Outre cette baisse de fréquentation des filières de formations, la pénurie d’infirmières s’expliquerait aussi en partie par un désintérêt pour le métier en raison des conditions de travail de ce dernier. «Certes, nous avons du mal à trouver des infirmières en suffisance, mais pas uniquement. Nous éprouvons également des difficultés à les garder en raison des conditions parfois pénibles dans lesquelles ils doivent travailler. Le rythme de travail qui leur est imposé n’aide pas non plus», explique Chantal Van Cutsem. Et ce n’est pas son homologue de la clinique Saint-Pierre qui dira le contraire.

«En Belgique, nous avons en moyenne une infirmière pour 9,4 patients, alors que la norme internationale se situe à 8 patients. Mais c’est surtout la nuit que le bât blesse. Une infirmière doit prendre en charge jusqu’à 30 patients. C’est intenable! D’autant plus qu’aujourd’hui, le turnover des patients est beaucoup plus rapide.

Par exemple, un patient qui doit se faire placer une prothèse de la hanche est hospitalisé deux, voire trois jours. Les infirmières sont donc contraintes de s’approprier sans cesse et toujours plus vite de nouveaux patients. Le tout avec un haut niveau de responsabilité puisque si c’est le médecin qui prescrit un traitement, l’infirmière est responsable de ce qu’il/elle administre», développe Myriam Seront.

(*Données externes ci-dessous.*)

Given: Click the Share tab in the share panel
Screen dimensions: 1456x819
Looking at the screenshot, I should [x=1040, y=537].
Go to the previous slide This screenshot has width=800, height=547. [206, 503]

Des conditions qui ont été dénoncées à plusieurs reprises lors des grèves menées par les blouses blanches ces derniers mois. A contrario, elles n’ont pas contribué à faire de la publicité pour le métier.

«Même si c’était important de mettre en lumière le quotidien vécu par les infirmiers, je pense que cela à dissuader certains jeunes de s’orienter vers notre métier qui est pourtant extrêmement riche. Il est urgent de le revaloriser aux yeux de la société», considère la directrice du département infirmer de Saint-Pierre.

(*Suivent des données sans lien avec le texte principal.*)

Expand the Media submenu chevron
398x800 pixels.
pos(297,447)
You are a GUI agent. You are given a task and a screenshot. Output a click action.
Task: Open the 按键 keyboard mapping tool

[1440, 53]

Réorganiser avec créativité

En attendant, pour pallier le manque de personnel infirmier, les hôpitaux n’ont pas d’autre choix que de faire preuve d’imagination et de créativité. «Nous avons évidemment recours à de l’intérim mais cela ne suffit pas», assure Chantal Van Cutsem. Et la rengaine est la même du côté de la clinique Saint-Pierre où une centrale de jobistes a été mise sur pied.

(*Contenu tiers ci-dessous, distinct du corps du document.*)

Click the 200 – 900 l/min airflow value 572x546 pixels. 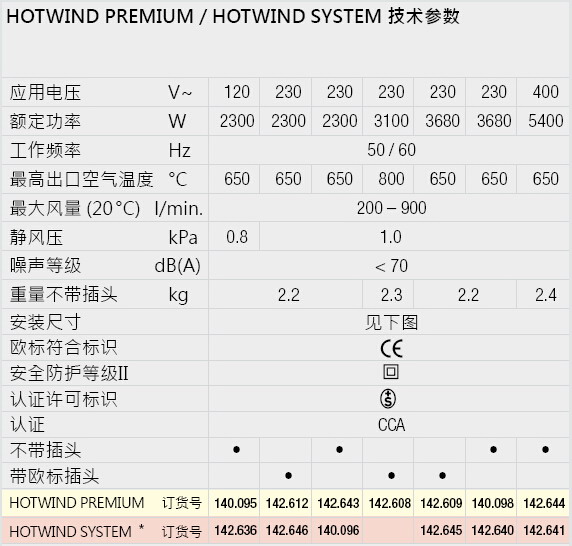click(391, 208)
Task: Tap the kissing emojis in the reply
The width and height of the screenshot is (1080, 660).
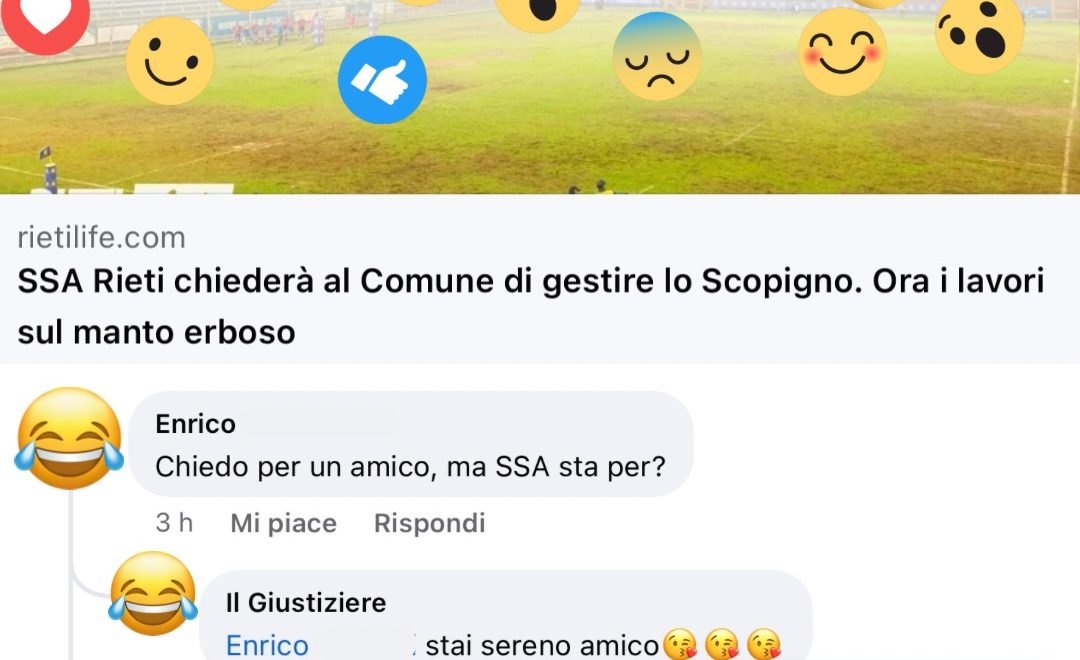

«Il s’agit par exemple d’étudiants qui poursuivent leur cursus avec un master en santé publique ou des infirmières professeures. Ils viennent renforcer nos équipes le week-end mais aussi la semaine en fonction de leurs disponibilités et nos besoins», affirme Myriam Seront. Une réorganisation est également instaurée pour décharger les infirmières au maximum des tâches qui ne se trouvent pas au cœur principal de leur métier.

«Cela passe par l’embauche d’aides-soignants qui peuvent les soulager en prenant en charge les tâches administratives et logistiques. On engage également des assistants en pharmacie pour diminuer la charge de travail autour du circuit des médicaments», détaille Chantal Van Cutsem. En suivant la même logique, à la Clinique Saint-Pierre, les infirmières de toutes les unités ne doivent désormais plus prendre en charge le «frottage» des lits qui est maintenant réalisé par le service d’entretien.

Un service qui, dès le mois de mars, sera également mobilisé pour ramasser les plateaux-repas des patients et ainsi décharger encore davantage les infirmiers. Un principe de solidarité entre les services a également été instauré: les infirmiers des unités spécialisées viennent dès à présent prêter main-forte à leurs collègues en chambre dès qu’ils/elles le peuvent.